Ha ocurrido con demasiada frecuencia en España que obras de mérito fueran sepultadas por la algarabía de los mandarines de turno. En cuanto a mí, la ausencia de debate civilizado, sustituido por el empeño en desacreditarme personalmente, me ha obligado a emplear bastante tiempo en salir al paso a tanto golfante intelectual. Y he aquí que entonces estos individuos me llaman «polemista», como si defenderme de ellos fuera un abuso y sugiriendo de paso que mis trabajos solo tienen el valor de la pura «pelea» con la cual intento hacerme notar… en contraste implícito con la labor profunda y callada, destinada a perdurar, que ellos estarían realizando. ¡No les faltan pretensiones! Esta insidia la emplean sobre todo gentes de derechas, de esas que, cómplices o acobardadas, callan y dejan al mandarinato progresista aplastar a otros y destrozar su reputación. Unos competidores menos, parecen decirse; y en el fondo disfrutan malsanamente. Pero no se trata de defender a tal o cual autor, sino las normas que deben regir en el debate, si no queremos degradar la tensión intelectual a puras maniobras indecentes y rivalidades sórdidas en torno a cargos, subvenciones y prebendas. Como suele suceder.
Sobre otras observaciones que hace González, con solemnidad un poco asnal, acerca de la categoría de tales o cuales pensadores, pocas palabras.
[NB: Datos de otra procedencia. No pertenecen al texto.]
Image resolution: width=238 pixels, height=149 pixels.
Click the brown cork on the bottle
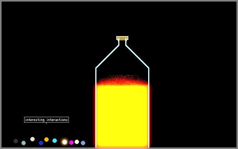(123, 38)

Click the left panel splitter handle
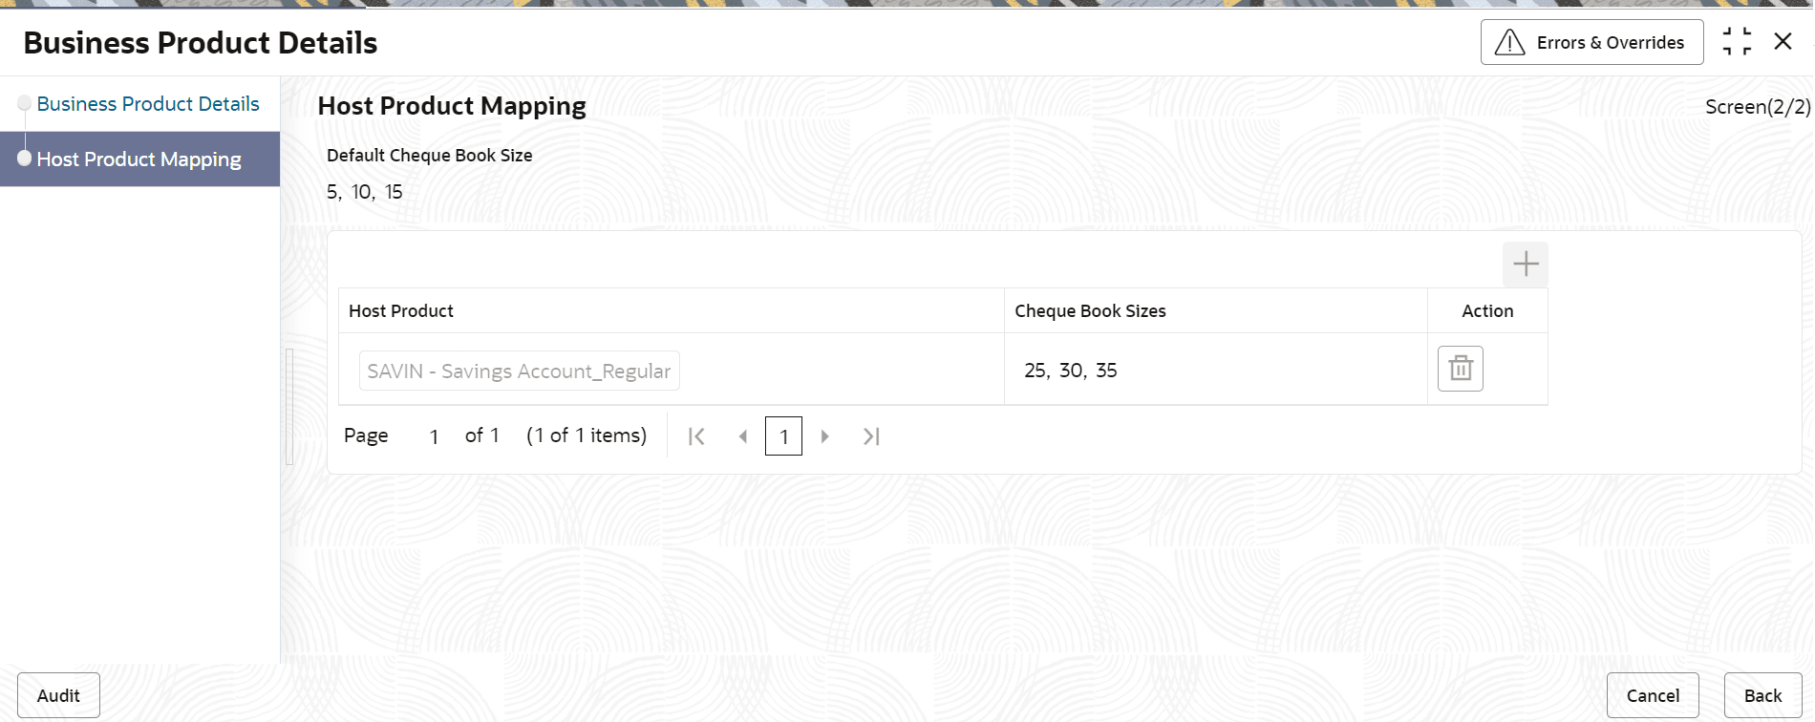tap(289, 407)
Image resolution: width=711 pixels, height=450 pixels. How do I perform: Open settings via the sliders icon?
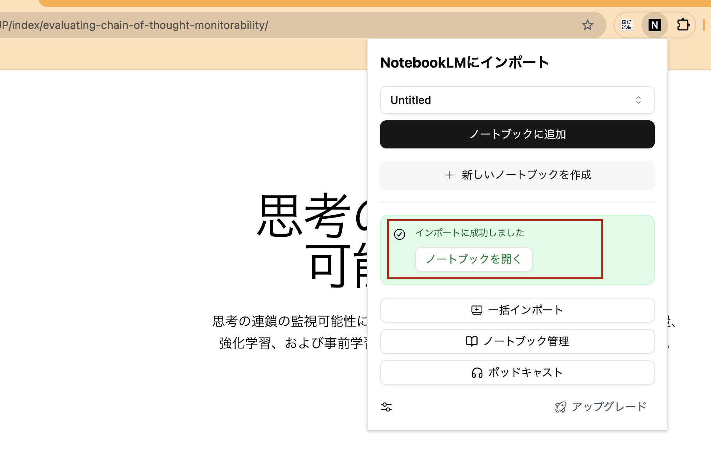click(x=386, y=407)
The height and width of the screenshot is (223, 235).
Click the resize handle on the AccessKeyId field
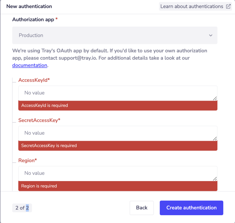215,98
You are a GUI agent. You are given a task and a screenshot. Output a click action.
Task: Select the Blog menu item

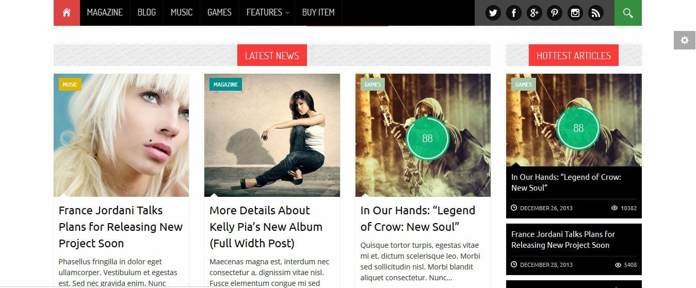147,12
En lo que tienen de ciertas, son triviales; en lo que quieren salir de lo trivial, insignificantes. Tropezamos de nuevo con las viejas taras: el argumento de autoridad, la erudición sin argumento, la solemnización de lo obvio, la incapacidad para plantear problemas.
Bien, si el señor González quiere mantener un debate algo serio, no intente «enseñar al que no sabe», prescinda de todos esos trucos y aténgase al tema. Y si no quiere, como parece ser finalmente el caso, evite meterse en berenjenales innecesarios. Todos tenemos mucho que hacer.